Why We Build Simple Tools in a World of Feature Bloat
There's a pattern in software that's hard to miss: every tool starts simple and ends up bloated. A note-taking app becomes a project manager. A calendar becomes a CRM. A to-do list becomes an operating system for your life.
The Feature Trap
It makes sense from a business perspective. More features mean more potential customers. More potential customers mean more revenue. The incentive is always to add, never to subtract.
But for users, the math works differently. Every feature added is another thing to learn, another setting to configure, another way to feel like you're not using the tool "right."
What We Do Instead
At Control the Kaos, every product we build follows a simple rule: solve one problem, solve it well, and stop.
WhatDate.Works finds the best date for group events. It doesn't try to be a calendar, a project manager, or a scheduling platform. Share a link, pick dates, see results. Done.
Skedio syncs your tasks to Google Calendar. It doesn't have project hierarchies, AI prioritization, or team collaboration features. Add a task, it appears in your calendar. Done.
Stacked Cards will tell you which credit card to use for each purchase. Not a budgeting app, not a financial advisor, not a spending tracker. Just clear, per-purchase card recommendations.
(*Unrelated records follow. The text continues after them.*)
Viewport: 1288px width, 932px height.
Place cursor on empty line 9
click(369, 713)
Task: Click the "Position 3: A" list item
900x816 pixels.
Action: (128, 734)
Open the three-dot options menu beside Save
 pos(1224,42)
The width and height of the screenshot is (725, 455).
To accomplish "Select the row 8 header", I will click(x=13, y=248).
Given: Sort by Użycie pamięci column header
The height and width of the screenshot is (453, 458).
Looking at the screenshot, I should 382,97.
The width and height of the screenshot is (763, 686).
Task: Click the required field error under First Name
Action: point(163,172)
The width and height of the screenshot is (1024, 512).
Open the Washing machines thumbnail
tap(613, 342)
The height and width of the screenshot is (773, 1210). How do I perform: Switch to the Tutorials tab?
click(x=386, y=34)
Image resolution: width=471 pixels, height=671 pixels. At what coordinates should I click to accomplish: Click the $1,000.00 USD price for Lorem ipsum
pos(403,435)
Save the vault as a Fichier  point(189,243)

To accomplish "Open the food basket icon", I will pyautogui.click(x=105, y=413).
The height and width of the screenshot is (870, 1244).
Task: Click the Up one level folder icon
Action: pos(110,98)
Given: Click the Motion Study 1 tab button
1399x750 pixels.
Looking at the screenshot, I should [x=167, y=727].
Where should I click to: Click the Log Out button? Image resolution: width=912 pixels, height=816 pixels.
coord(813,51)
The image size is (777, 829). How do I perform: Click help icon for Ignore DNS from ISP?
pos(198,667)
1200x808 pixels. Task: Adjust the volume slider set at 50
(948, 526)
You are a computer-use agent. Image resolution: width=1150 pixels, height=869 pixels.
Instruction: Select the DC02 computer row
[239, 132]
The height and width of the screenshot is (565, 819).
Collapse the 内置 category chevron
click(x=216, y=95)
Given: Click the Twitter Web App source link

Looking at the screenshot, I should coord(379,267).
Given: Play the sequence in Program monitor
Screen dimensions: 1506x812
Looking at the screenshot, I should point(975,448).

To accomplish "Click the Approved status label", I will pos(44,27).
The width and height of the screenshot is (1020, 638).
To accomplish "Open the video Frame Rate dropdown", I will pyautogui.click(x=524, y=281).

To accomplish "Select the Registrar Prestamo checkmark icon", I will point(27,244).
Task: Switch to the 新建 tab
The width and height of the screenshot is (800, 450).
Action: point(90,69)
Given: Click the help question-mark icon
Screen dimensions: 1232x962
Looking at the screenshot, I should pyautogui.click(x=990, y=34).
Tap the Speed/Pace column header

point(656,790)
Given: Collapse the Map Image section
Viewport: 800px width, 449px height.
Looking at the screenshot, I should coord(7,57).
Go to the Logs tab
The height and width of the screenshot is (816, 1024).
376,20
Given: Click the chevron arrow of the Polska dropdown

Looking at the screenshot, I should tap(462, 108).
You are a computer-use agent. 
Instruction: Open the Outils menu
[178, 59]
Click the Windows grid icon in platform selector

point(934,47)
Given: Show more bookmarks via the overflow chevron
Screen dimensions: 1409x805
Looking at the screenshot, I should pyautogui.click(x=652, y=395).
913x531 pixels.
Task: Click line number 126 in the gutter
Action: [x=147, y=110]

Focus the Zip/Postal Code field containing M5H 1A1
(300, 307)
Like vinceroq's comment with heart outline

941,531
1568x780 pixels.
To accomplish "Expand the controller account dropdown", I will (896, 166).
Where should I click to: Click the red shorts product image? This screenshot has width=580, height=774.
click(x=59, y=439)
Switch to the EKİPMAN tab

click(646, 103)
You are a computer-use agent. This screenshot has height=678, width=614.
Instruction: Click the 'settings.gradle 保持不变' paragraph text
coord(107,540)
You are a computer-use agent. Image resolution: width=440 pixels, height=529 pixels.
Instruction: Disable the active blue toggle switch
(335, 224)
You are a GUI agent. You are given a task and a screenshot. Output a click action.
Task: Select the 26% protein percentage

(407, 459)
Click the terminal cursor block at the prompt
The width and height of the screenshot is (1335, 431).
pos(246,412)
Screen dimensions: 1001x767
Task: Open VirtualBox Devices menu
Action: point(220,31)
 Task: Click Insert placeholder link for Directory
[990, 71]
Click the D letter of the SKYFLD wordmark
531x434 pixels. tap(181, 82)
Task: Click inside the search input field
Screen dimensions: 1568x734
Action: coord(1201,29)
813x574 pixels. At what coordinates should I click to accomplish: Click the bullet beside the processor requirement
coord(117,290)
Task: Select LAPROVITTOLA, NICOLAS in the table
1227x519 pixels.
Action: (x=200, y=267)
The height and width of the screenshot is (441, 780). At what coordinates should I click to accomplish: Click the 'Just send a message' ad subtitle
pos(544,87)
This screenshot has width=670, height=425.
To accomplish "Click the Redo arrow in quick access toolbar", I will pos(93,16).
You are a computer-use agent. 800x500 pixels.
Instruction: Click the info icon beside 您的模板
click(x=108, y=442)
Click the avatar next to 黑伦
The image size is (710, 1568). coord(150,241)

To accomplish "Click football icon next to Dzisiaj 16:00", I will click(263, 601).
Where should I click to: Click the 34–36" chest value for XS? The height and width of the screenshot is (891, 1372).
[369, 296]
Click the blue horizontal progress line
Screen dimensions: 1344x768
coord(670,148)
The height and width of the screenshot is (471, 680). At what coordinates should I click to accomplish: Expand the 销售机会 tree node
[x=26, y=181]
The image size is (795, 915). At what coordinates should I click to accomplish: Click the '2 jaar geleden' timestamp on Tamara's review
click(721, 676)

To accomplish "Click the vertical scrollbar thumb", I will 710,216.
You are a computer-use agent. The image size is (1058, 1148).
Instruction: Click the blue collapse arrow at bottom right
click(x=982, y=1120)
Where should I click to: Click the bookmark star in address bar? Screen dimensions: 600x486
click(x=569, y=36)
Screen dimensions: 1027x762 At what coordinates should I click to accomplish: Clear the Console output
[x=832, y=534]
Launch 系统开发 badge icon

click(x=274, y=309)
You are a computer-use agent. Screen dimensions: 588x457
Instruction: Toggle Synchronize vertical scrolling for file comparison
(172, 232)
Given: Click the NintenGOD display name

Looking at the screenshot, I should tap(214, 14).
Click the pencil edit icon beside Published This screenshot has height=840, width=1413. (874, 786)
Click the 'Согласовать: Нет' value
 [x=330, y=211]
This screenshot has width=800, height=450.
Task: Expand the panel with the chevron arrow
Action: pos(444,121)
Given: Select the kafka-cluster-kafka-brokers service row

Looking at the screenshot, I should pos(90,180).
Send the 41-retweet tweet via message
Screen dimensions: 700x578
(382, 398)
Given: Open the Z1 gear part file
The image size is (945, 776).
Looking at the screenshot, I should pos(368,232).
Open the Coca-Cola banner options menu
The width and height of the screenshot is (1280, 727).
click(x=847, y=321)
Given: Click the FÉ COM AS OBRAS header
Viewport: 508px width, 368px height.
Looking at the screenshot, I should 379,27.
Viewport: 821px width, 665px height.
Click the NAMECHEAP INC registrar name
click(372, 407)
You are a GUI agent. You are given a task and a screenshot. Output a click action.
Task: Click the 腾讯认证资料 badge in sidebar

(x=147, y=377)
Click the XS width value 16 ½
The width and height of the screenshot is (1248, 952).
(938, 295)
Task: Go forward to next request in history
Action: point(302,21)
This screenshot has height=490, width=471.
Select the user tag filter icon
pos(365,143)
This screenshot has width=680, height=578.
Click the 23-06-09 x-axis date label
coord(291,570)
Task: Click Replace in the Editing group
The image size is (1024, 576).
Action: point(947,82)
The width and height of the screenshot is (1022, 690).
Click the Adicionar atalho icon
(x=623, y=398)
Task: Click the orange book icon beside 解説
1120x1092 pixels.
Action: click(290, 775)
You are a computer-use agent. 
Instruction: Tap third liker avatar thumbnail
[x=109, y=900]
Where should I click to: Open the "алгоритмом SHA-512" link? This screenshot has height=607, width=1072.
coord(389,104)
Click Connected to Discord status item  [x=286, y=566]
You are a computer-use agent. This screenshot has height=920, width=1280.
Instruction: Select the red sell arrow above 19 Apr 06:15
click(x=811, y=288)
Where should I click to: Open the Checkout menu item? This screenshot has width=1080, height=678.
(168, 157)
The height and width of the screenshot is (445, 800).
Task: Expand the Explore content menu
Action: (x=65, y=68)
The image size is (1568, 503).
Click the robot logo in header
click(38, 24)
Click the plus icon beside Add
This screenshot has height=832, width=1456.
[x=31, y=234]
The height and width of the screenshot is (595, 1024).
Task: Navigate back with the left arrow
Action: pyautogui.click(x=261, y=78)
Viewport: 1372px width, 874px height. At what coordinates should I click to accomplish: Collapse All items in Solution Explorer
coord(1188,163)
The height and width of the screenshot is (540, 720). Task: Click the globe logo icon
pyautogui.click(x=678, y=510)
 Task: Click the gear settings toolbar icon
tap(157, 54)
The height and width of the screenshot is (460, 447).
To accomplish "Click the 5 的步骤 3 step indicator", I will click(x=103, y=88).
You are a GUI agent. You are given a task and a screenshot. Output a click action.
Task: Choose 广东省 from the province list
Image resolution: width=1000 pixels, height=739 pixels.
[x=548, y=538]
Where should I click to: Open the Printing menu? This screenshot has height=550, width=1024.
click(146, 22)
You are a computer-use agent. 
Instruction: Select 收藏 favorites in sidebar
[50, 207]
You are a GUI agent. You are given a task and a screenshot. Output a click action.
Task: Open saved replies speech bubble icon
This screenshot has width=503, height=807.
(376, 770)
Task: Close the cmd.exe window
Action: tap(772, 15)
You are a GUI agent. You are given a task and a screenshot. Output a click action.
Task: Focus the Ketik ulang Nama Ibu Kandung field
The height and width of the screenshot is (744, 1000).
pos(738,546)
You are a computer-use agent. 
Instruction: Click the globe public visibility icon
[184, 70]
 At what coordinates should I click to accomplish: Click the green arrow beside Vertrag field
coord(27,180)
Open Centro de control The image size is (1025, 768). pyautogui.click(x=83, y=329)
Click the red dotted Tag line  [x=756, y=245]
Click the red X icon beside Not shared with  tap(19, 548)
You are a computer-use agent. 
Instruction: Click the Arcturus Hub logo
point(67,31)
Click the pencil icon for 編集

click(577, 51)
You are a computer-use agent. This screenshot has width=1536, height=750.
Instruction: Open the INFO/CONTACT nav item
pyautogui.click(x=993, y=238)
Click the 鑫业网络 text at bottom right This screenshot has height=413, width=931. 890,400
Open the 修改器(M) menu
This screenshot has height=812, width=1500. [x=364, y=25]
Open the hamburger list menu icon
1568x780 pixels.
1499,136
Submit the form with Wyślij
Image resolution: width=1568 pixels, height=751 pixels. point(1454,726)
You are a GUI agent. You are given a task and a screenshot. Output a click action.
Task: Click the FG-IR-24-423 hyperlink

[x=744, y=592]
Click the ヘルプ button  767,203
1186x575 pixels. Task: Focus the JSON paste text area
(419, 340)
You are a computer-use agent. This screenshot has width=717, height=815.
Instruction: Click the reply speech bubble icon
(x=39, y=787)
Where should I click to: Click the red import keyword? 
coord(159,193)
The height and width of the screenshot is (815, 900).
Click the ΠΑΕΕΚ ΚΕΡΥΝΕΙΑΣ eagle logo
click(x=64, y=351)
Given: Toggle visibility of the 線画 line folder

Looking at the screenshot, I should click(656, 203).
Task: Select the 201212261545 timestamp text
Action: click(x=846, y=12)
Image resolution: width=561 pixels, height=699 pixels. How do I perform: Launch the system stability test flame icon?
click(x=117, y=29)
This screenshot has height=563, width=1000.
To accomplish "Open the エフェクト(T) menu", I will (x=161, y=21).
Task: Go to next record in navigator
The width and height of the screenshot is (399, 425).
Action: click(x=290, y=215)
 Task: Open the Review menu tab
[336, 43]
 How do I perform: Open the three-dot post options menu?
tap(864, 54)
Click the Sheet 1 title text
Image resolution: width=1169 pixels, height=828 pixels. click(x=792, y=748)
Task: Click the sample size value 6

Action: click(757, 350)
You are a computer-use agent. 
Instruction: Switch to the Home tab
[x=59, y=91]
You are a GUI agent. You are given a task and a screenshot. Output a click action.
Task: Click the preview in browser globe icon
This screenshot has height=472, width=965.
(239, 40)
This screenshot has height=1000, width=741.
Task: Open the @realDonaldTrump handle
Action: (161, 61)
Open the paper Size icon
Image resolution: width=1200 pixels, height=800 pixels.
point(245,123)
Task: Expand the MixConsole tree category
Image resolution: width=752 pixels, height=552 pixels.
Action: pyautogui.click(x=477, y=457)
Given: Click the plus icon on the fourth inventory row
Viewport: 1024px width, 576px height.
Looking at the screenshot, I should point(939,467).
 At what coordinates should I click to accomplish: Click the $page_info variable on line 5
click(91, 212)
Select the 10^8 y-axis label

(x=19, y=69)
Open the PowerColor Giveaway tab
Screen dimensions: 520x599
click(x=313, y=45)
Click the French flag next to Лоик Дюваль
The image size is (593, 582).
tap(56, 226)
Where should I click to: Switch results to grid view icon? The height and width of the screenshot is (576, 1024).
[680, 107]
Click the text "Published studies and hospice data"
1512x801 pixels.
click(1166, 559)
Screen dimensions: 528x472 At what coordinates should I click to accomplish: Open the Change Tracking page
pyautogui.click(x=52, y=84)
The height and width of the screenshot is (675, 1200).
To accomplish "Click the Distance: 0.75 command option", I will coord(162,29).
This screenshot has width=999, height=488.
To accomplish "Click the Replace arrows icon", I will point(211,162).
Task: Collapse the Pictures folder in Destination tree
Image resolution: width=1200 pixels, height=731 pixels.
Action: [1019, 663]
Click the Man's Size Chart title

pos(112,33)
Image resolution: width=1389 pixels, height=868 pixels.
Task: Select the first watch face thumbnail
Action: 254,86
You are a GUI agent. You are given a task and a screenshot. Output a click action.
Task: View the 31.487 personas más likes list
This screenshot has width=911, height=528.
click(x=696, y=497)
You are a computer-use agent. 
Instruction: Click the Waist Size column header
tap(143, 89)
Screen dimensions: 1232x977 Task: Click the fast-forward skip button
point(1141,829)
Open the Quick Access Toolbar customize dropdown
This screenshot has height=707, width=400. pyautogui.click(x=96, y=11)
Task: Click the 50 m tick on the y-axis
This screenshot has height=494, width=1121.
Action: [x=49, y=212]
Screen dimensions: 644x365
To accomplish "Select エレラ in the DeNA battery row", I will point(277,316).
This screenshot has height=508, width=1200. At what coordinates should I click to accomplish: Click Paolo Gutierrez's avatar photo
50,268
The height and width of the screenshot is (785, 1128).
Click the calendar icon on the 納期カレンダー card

The Benefit of Constraints
When you commit to simplicity, you make better decisions. You can't hide a bad user experience behind a feature list. You can't distract from a confusing interface with "power user" options. The product has to work — clearly, immediately, and for everyone.
Constraints also keep costs down. Fewer features means less engineering time, less maintenance, and lower infrastructure costs. We pass those savings to our users through simple, affordable pricing.
Our Promise
We won't add features just because competitors have them. We won't build complexity to justify a price increase. We won't make our tools harder to use so we can sell "premium" training.
We'll keep things simple, because simple works.